> Text passage:
Miguel Rivera, M.D.
The medical evidence citing the health benefits of physical activity (PA) is extensive. Increased levels of physical activity are associated with better health outcomes for virtually every disease known, from cancer to heart attacks, to diabetes, arthritis, depression, and dementia. The health benefits of PA are not limited to the physical body, PA improves mood and immunity, lowers anxiety, and improves sleep. PA increases capacity for daily functioning, and increases longevity.
PA is a great stress reducer, as a result, it protects all body systems from the increased physical, mental, and emotional requirements of the “Fight or Flight Response.” With reduced stress comes better mood and less anxiety, improvements in sleep, lower blood pressure and pain levels, increased energy, and increased muscle tone and strength. Regular physical activity promotes weight control, increases bone density, and improves immunity giving us added resistance to illnesses like colds, viruses, and even cancer.
PA is also highly protective for the brain and all cognitive processes. A 2010 Harvard University paper presented at the Alzheimer’s Association International Conference presented data from the Framingham Study. The Framingham Study is an ongoing community-based sample of men and women living in Framingham, Massachusetts. Since the year 1948, every two years participants have been evaluated for cardiovascular risk factors. A dementia study began in 1975. After more than 20 years of follow up, compared with those with lower levels of activity, participants reporting at least moderate physical activity had a 45% lower risk for dementia over time. Those that were on the lowest level of physical activity had a 45% higher risk of developing a dementing illness. Over 20 published research papers agree with these findings.

> Task item: Pick up the text on the health benefits of physical activity where it stops, adding the next few paragraphs.

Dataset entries
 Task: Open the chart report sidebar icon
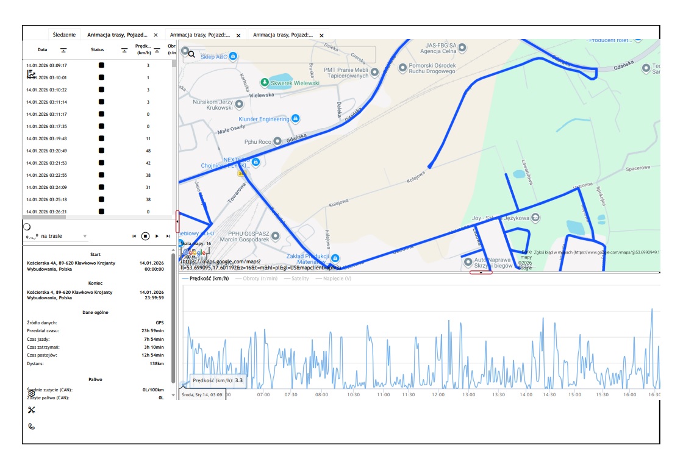point(31,74)
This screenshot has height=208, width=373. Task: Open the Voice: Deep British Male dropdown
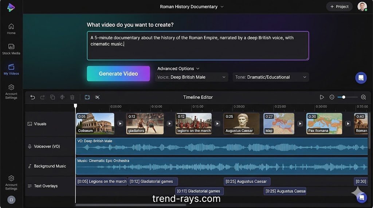[x=191, y=77]
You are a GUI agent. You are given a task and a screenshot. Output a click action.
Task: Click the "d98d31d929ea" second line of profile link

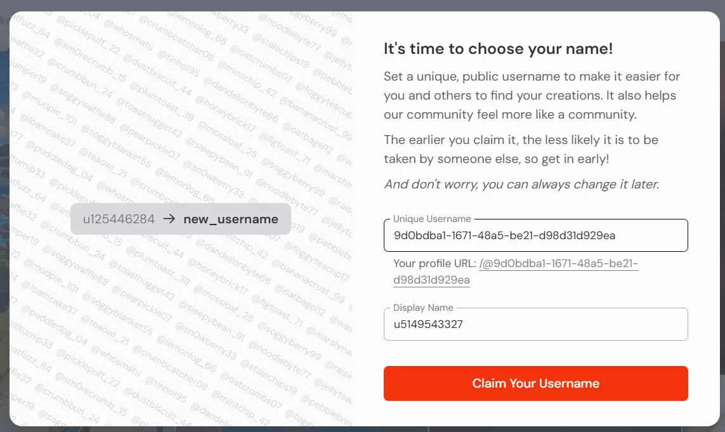coord(431,280)
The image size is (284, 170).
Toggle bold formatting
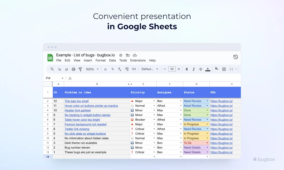point(187,69)
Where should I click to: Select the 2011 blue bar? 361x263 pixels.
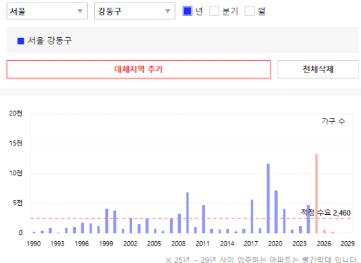[x=203, y=219]

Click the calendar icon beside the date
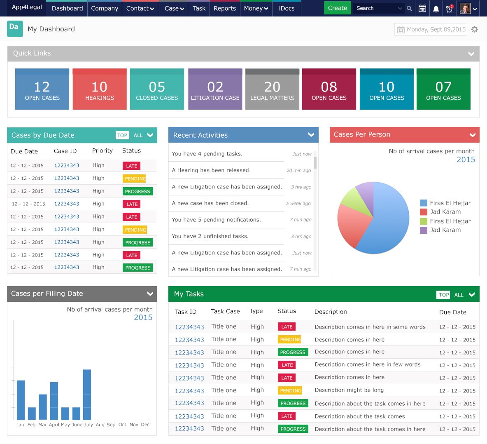pos(401,30)
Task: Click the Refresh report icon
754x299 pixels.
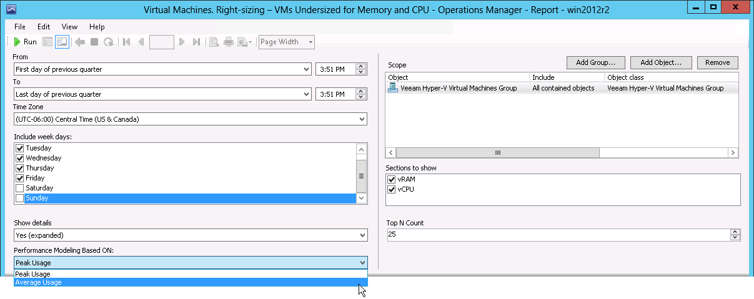Action: (109, 42)
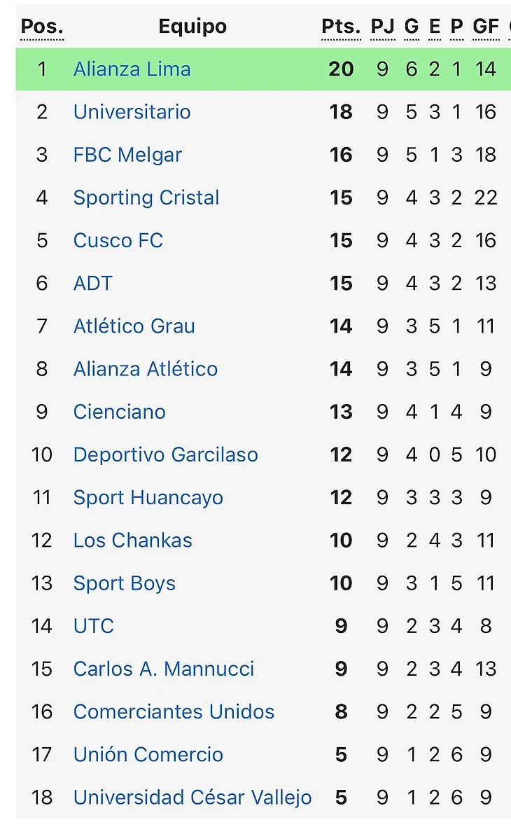511x827 pixels.
Task: Open the Cienciano team link
Action: (x=119, y=412)
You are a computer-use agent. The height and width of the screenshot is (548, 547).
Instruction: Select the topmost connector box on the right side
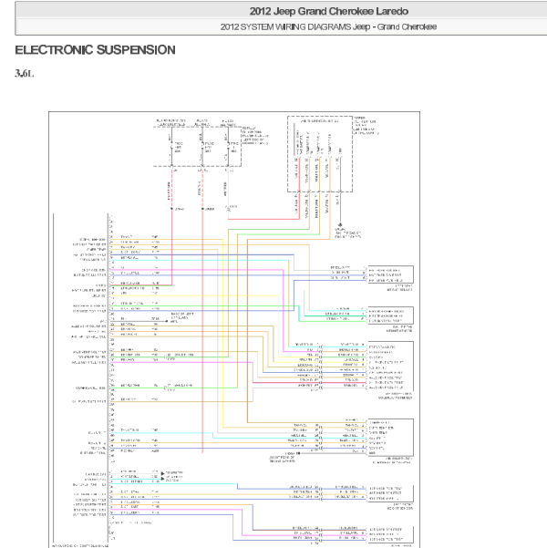390,274
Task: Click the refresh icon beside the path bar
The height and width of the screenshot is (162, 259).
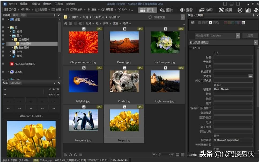Action: [x=150, y=17]
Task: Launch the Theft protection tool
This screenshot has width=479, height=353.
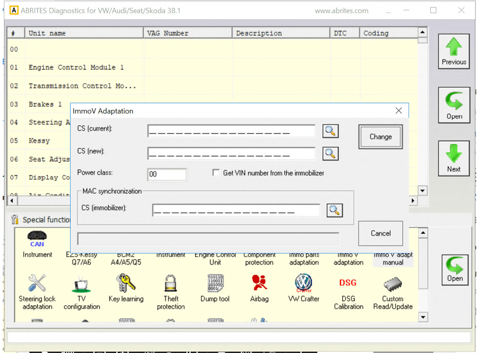Action: [170, 284]
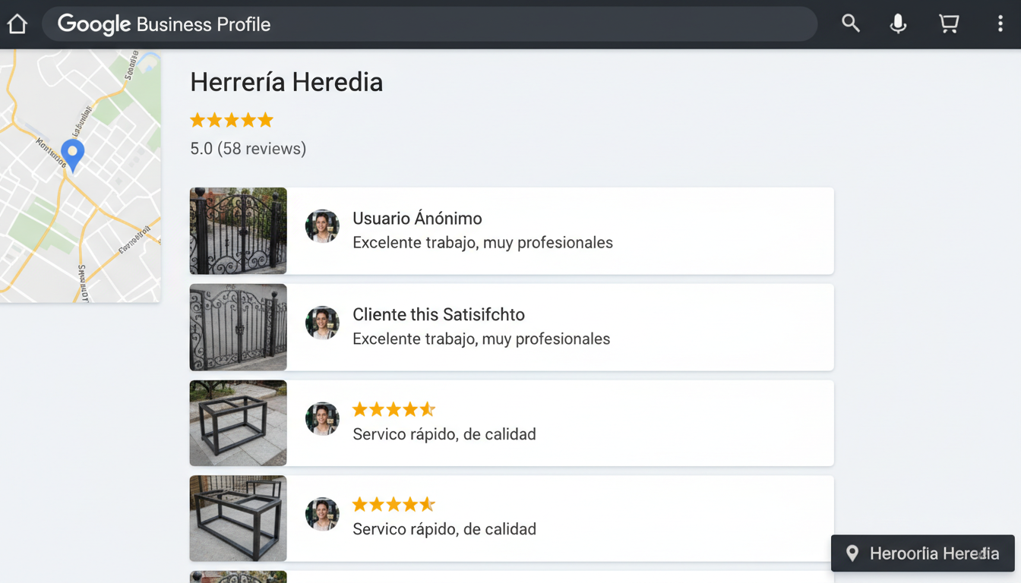Click the five-star rating under Herrería Heredia
The width and height of the screenshot is (1021, 583).
pyautogui.click(x=231, y=120)
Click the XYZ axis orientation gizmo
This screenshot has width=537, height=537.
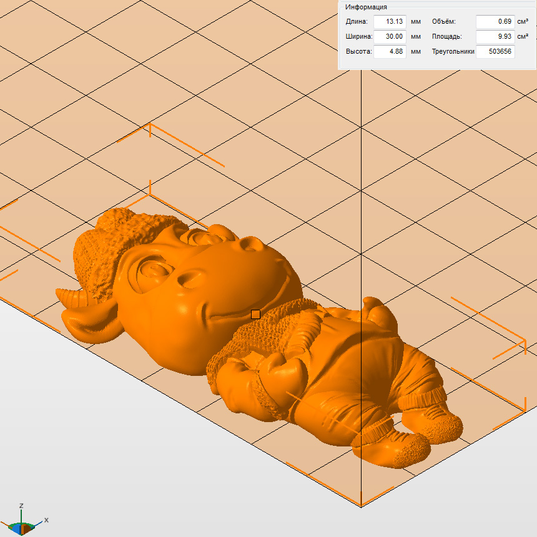24,525
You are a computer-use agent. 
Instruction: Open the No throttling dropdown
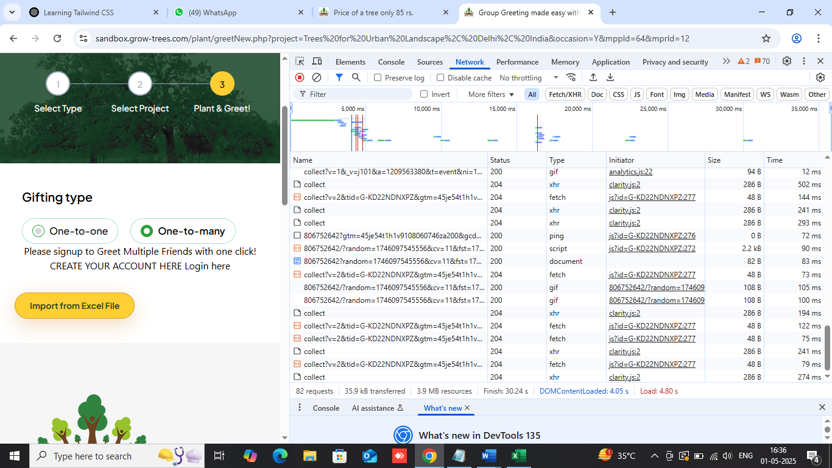point(529,78)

> Answer box:
The good news is that it does not matter how old you are, or in what kind of shape you are in, if you begin to exercise you will feel better, function better, and live longer. A study published in the Archives of Internal Medicine in 2009 reported that even for the “very old,” those after age 85, starting a physical activity program resulted in improvements in function, quality of life, and longevity.
Amazingly, disciplines like yoga, tai chi, and chi gong, are even more beneficial than regular exercise! Research shows that the combination of slow body movements with moment to moment mental awareness increases levels in the brain of neurochemicals responsible for improving mood and lowering stress.
A 2010 study compared yoga to a metabolically matched walking program. Participants in both groups did 60 minutes of their intervention, three times a week for a total of 12 weeks. The yoga intervention was associated with greater improvements in mood and anxiety than the metabolically matched walking exercise. Blood levels of GABA, an inhibitory neurotransmitter associated with lower anxiety and better mood, was increased in the yoga group, but not in the exercise group.
There are many forms of physical activity, and many ways to derive its health benefits. Recent data is casting doubts on the old wisdom that running long distance is safe and cardio-protective. New evidence in long distance runners points to right ventricular damage and other cardiac issues. For health, moderation is key.
TriYoga, with its mindful, flowing movements of the body and the breath, is an ideal way of deriving both the physical AND the mental benefits of physical activity, at its highest levels.